• [GIVEN PASSAGE]
════════

The Batch Effect Challenge in Single-Cell Biology

Batch effects represent a significant obstacle in single-cell research, particularly when integrating data across different experimental conditions, technologies, or donor populations. These technical variations can:

Obscure true biological differences between cell states and conditions
Limit statistical power by reducing effective sample sizes
Introduce false positives in differential expression analysis
Hinder reproducibility across studies and platforms

The problem is particularly acute in exploratory research where comprehensive labels for supervised fine-tuning are unavailable. In these contexts, models must generate robust representations without task-specific training, making zero-shot performance a critical evaluation metric [5].

Zero-Shot Performance of Single-Cell Foundation Models

Evaluation Framework

Rigorous evaluation of scFMs in zero-shot settings reveals important limitations and strengths. Performance should be assessed using multiple complementary metrics:

Cell type clustering: Ability to separate known cell types without fine-tuning
Batch integration: Effectiveness in removing technical variations while preserving biological signals
Biological relevance: Concordance with established biological knowledge

Benchmarking studies typically compare scFMs against established baselines including Highly Variable Genes (HVG) selection, Harmony, and scVI [5] [17].

Performance Comparison

Recent evaluations demonstrate variable performance across models and datasets:

Table 1: Zero-shot performance comparison across integration methods

Method	Cell Type Clustering (AvgBIO Score)	Batch Integration (Batch Mixing Score)	Biological Relevance (scGraph-OntoRWR)
HVG Selection	0.74	0.89	0.68
Harmony	0.71	0.76	0.72
scVI	0.73	0.82	0.75
Geneformer	0.62	0.61	0.65
scGPT	0.68	0.79	0.71
scShift	0.76	0.85	0.78

Data compiled from multiple benchmarking studies [5] [28] [17].

Notably, simpler methods like HVG selection can outperform foundation models in some zero-shot scenarios, particularly for batch integration tasks [5]. However, specialized models like scShift demonstrate exceptional capabilities in disentangling batch-dependent and independent variations when pretrained on compendiums of scRNA-seq atlases [28].

Experimental Protocols for Zero-Shot Evaluation

Protocol 1: Evaluating Batch Integration Performance

Objective: Assess model performance in removing batch effects while preserving biological variation.

Materials:

Processed single-cell dataset with known batch labels and cell type annotations
Pretrained foundation model (Geneformer, scGPT, scShift, or alternatives)

════════

• [EXERCISE DATA]
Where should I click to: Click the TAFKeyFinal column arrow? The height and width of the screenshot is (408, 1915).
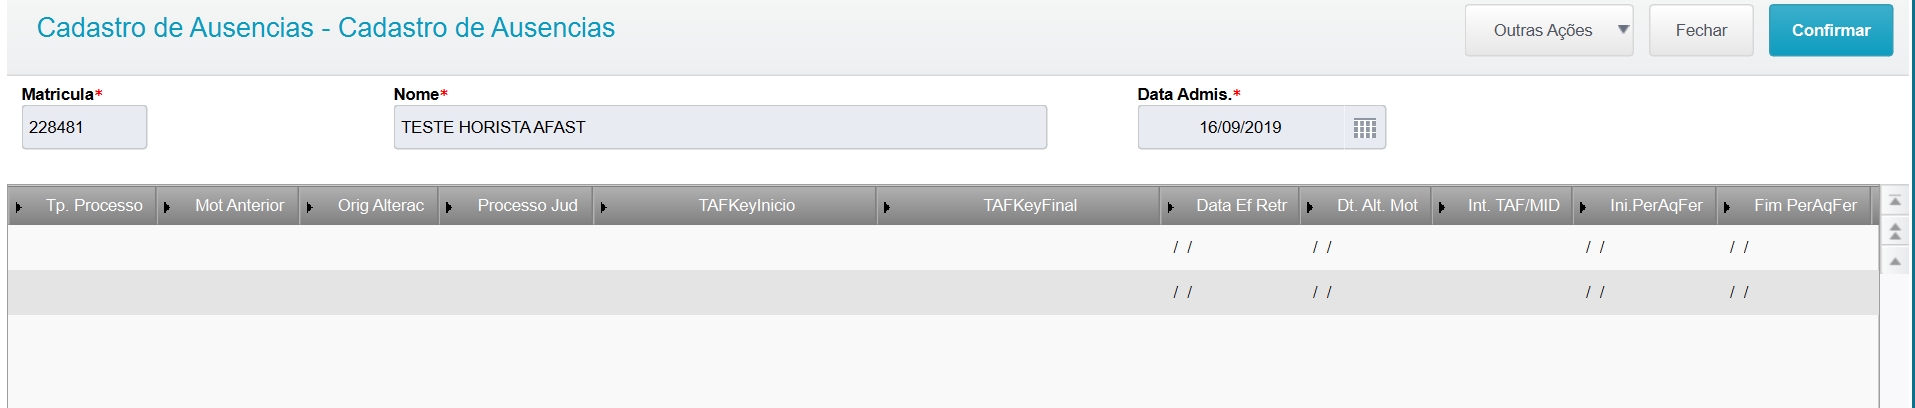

════════

• [ACTIVITY 1]
According to the passage on batch effects in single-cell biology, which baselines do benchmarking studies typically compare scFMs against?
• [ACTIVITY 2]
Carry the passage on batch effects in single-cell biology further from the point where it stops.
The data is not used in any task.

• [TASK RESULT 1]
Highly Variable Genes (HVG) selection, Harmony, and scVI.

• [TASK RESULT 2]
Baseline methods (HVG, Harmony, scVI) for comparison
Computing environment with appropriate libraries (Python, R)

Procedure:

Data Preparation:
- Standardize input data to match model requirements (gene ranking for Geneformer, HVG selection for scGPT)
- Ensure batch labels and cell type annotations are available for evaluation
- Split data by batch origin if evaluating cross-dataset performance

Embedding Generation:
- Generate cell embeddings using the foundation model in zero-shot mode
- No fine-tuning or parameter optimization should be performed
- Extract embeddings at the appropriate layer (cell-level embeddings)
Quantitative Assessment:
- Calculate batch mixing metrics (e.g., PCR score, LISI)
- Evaluate cell type separation (e.g., ASW, AvgBIO score)
- Compute biological relevance metrics (e.g., scGraph-OntoRWR)
Visualization:
- Generate 2D visualizations (UMAP, t-SNE) of embeddings
- Color by batch labels to assess integration
- Color by cell type to assess biological preservation

Expected Outcomes: Foundation models should demonstrate competitive batch mixing while maintaining or improving biological signal preservation compared to baselines [5] [17].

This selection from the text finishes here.